• Toepassing bij specifieke populaties:
- Zwangerschap – de foetus en de moeder moeten zo min mogelijk aan straling
worden blootgesteld.
- Borstvoeding – de aanwezigheid van lekstoffen in moedermelk is niet kwantitatief
beoordeeld.
• MR-conditioneel
Niet-klinische tests hebben uitgewezen dat de AVP III-hulpmiddelen bij implantatie in
combinatie met de Masters Series-kleppen onder voorwaarden MR-veilig zijn. Een
patiënt waarbij een of meerdere AVP III-hulpmiddelen geïmplanteerd zijn om lekkage
tussen weefsel en klepprothese tegen te gaan, kan onder de volgende voorwaarden
veilig in een MR-systeem worden gescand:
- Statisch magnetisch veld van 1,5 tesla (1,5 T) of 3,0 tesla (3,0 T).

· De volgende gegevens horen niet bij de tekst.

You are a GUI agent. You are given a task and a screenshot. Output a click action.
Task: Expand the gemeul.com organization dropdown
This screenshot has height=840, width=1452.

- Ruimtelijke gradiëntveld van maximaal 19 T/m (1900 G/cm).
- Door het MR-systeem gerapporteerde, voor het gehele lichaam gemiddelde
specifieke absorptiesnelheid van maximaal 2,0 W/kg (normale werkingsmodus).
Onder de hierboven gedefinieerde scanomstandigheden produceert het hulpmiddel
naar verwachting een maximale temperatuurstijging van minder dan of gelijk aan 3 °C
na 15 minuten onafgebroken scannen.
In niet-klinische tests reikt het door het hulpmiddel veroorzaakte beeldartefact radiaal
tot respectievelijk 1,8 cm en 3,6 cm voorbij het hulpmiddel bij beeldvorming met een
gradiëntechopulssequentie in een MR-systeem van 1,5 T en bij beeldvorming met een
spinechopulssequentie in een MR-systeem van 3,0 T.
Mogelijke bijwerkingen
Mogelijke bijwerkingen van dit hulpmiddel zijn onder andere, maar niet beperkt tot,
complicaties bij de vasculaire toegang en daaraan gerelateerd, inclusief pseudo-aneurysma,
hematoom en de noodzaak tot transfusie; bloeden; pericardiale effusie, tamponade,
hemothorax, longoedeem; luchtembolie, pneumothorax; interferentie met de functie van de
klep, coronaire obstructie, verstoorde hemodynamiek; resterende, herhalende (of beiden)
regurgitatie door een niet-geslaagde operatie; mechanisch ontsnappen, breken of blokkeren
van het klepblad wat leidt tot acute grote regurgitatie; overschakelen naar noodchirurgie of
de noodzaak van een latere heroperatie; endocarditis van het hulpmiddel of de klep door een
infectie van het hulpmiddel; trombose van het hulpmiddel of de klep, embolie in de klep,
migratie of loskomen, dehiscentie of prolaps van de klep, complicaties door transseptale
passage zoals langer durende chirurgie, nieuwe of verslechterende hemolytische anemie;
acuut nierletsel; ventriculaire tachycardie, ventriculaire fibrillatie, aritmie, atrioventriculaire
blokkade; coronair letsel, hartperforatie, acuut myocardinfarct, hartfalen, ventriculaire
perforatie, ontleding van de aorta, tamponade; trombose, hartstilstand, inclusief transiënte
ischemische aanval en overlijden door bijwerkingen.
Gebruiksaanwijzing
Materialen die worden aanbevolen voor gebruik met de Amplatzer™ Valvular Plug III:
• Plaatsingskatheter die geschikt is voor de afmetingen van het hulpmiddel zoals
aangegeven in Tabel 1 in Bijlage A: Aanvullende informatie. (Indien gewenst kan een
inbrenghuls worden gebruikt om het hulpmiddel te plaatsen; zorg dat de
binnendiameter van de huls groot genoeg is voor het hulpmiddel zoals aangegeven in
Tabel 1.)
• Y-connector kit
• Een 20ml-spuit met steriele fysiologische zoutoplossing
1. MRI-veilig onder bepaalde voorwaarden ('MR-conditional') zoals gedefinieerd in ASTM F 2503-13.